La oración es el corazón de la vida de la Comunidad de Sant’Egidio, su primera “obra”. Cuando termina el día todas las Comunidades, tanto si son grandes como si son pequeñas, se reúnen alrededor del Señor para escuchar su Palabra y dirigirse a Él en su invocación. Los discípulos no pueden sino estar a los pies de Jesús, como María de Betania, para elegir la “mejor parte” (Lc 10,42) y aprender de Él sus mismos sentimientos (cfr. Flp 2,5).

Siempre que la Comunidad vuelve al Señor, hace suya la súplica del discípulo anónimo: “¡Señor, enséñanos a orar” (Lc 11,1). Y Jesús, maestro de oración, continúa contestando: “Cuando oréis, decid: Abbá, Padre”.

Cuando oramos, aunque lo hagamos dentro de nuestro corazón, nunca estamos aislados ni somos huérfanos, porque somos en todo momento miembros de la familia del Señor. En la oración común se ve claramente, además del misterio de la filiación, el de la fraternidad.

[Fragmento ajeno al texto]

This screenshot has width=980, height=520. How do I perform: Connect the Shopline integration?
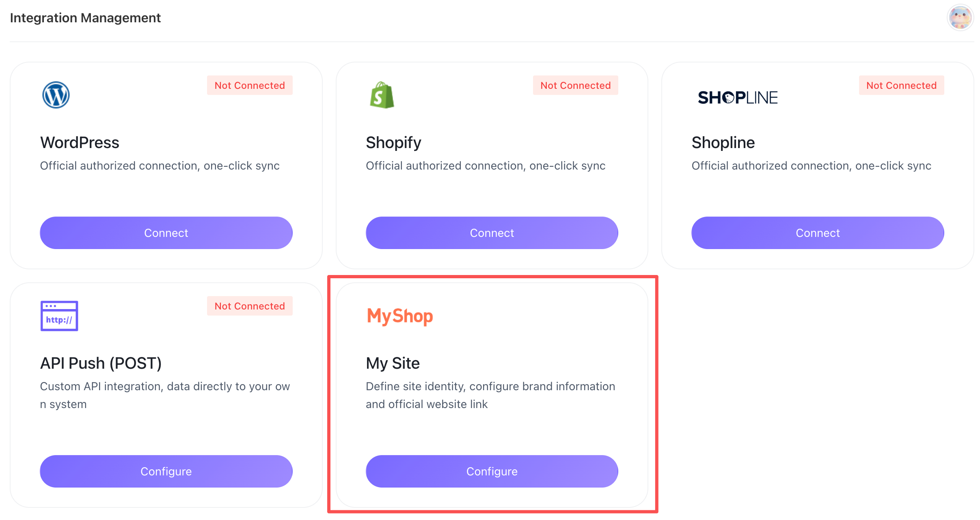point(818,233)
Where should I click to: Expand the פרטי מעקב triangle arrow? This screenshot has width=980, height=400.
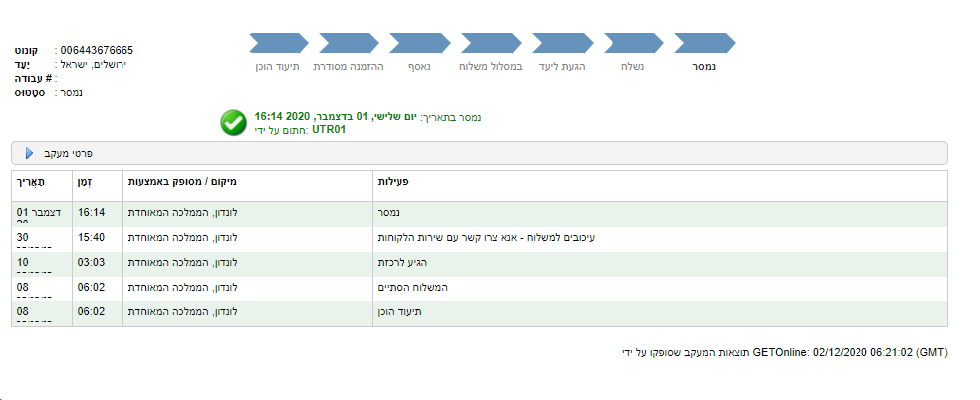coord(29,153)

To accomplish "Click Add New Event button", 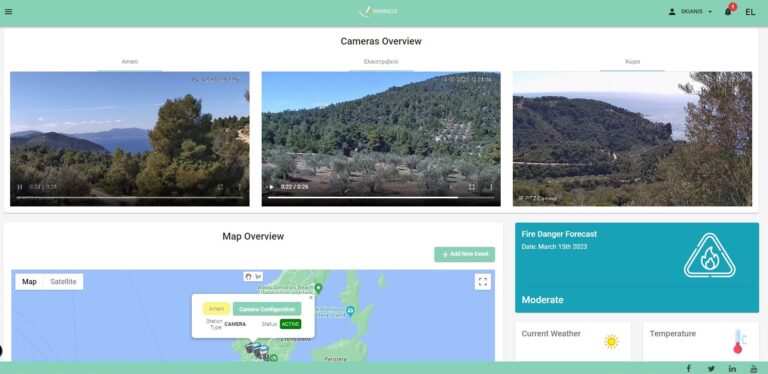I will pos(464,255).
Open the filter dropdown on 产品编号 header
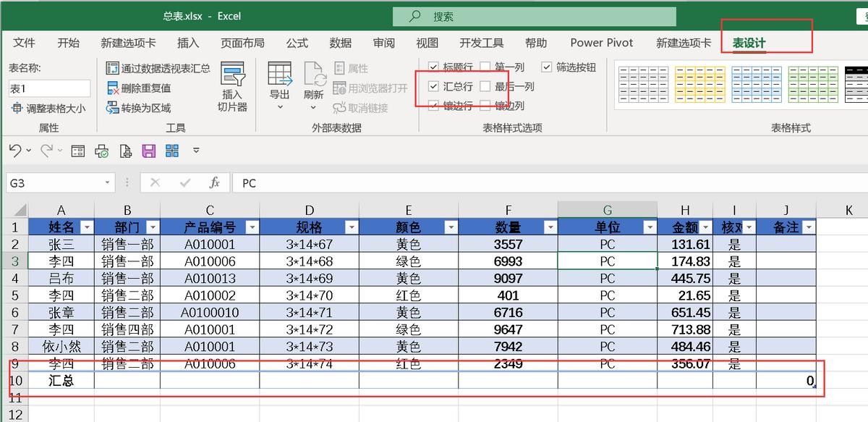This screenshot has width=868, height=422. 252,227
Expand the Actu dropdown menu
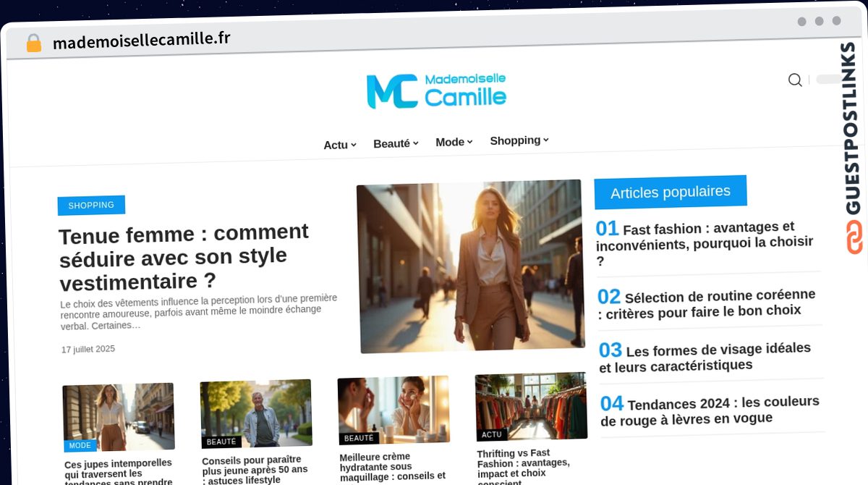This screenshot has height=485, width=868. 340,145
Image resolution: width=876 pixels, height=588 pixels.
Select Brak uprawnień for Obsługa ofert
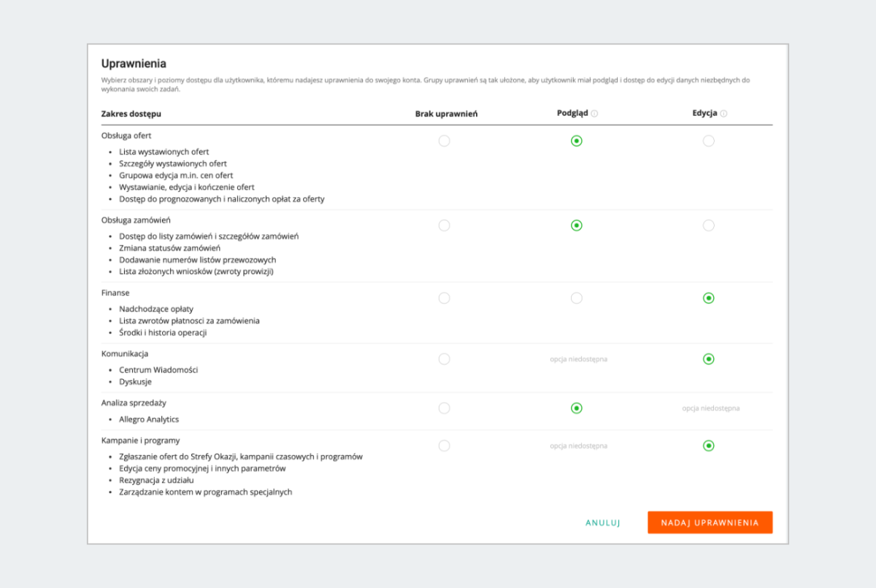(x=444, y=141)
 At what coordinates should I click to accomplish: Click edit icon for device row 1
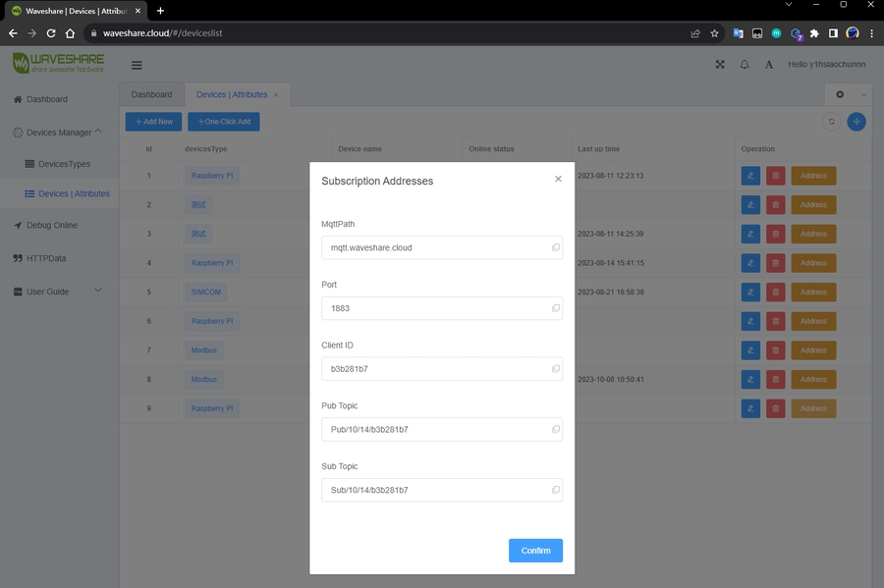pyautogui.click(x=750, y=176)
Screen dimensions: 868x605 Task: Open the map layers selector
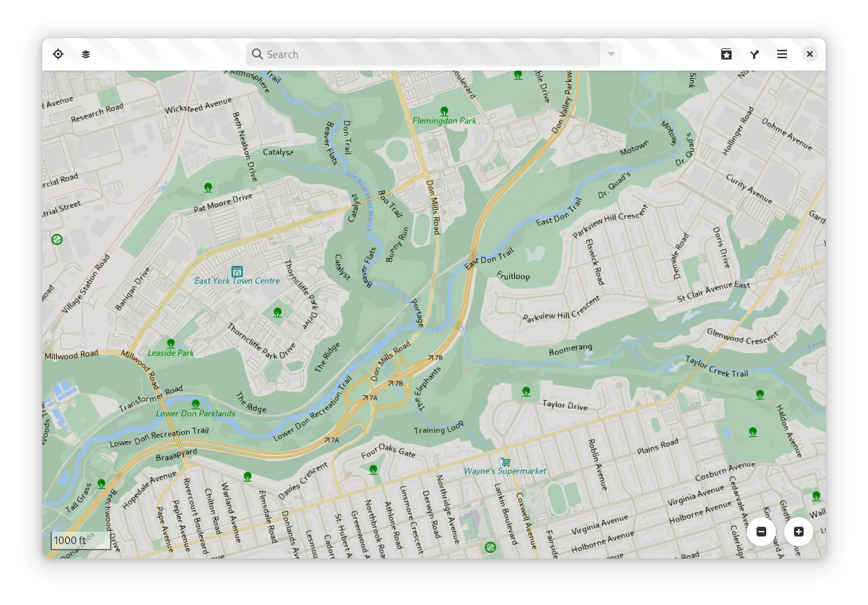coord(86,54)
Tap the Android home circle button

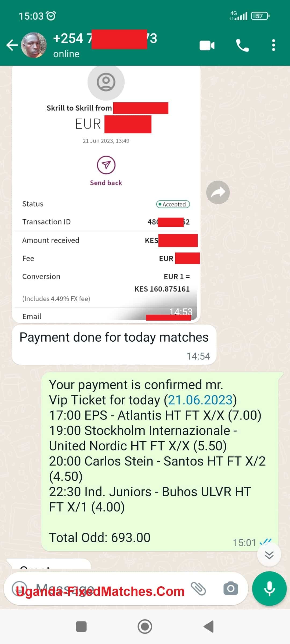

Las Comunidades de Sant'Egidio que hay por el mundo se reúnen en los distintos lugares que destinan a la oración y presentan al Señor las esperanzas y los dolores de los hombres y mujeres “vejados y abatidos” de los que habla el Evangelio (Mt 9,37). En aquella gente de entonces se incluyen los habitantes de las ciudades contemporáneas, los pobres que son marginados de la vida, todos aquellos que esperan que alguien les contrate (cfr. Mt 20).

La oración común recoge el grito, la aspiración, el deseo de paz, de curación, de sentido de la vida y de salvación que hay en los hombres y las mujeres de este mundo. La oración nunca es vacía. Sube incesante al Señor para que el llanto se transforme en alegría, la desesperación en felicidad, la angustia en esperanza y la soledad en comunión. Y para que el Reino de Dios llegue pronto a los hombres.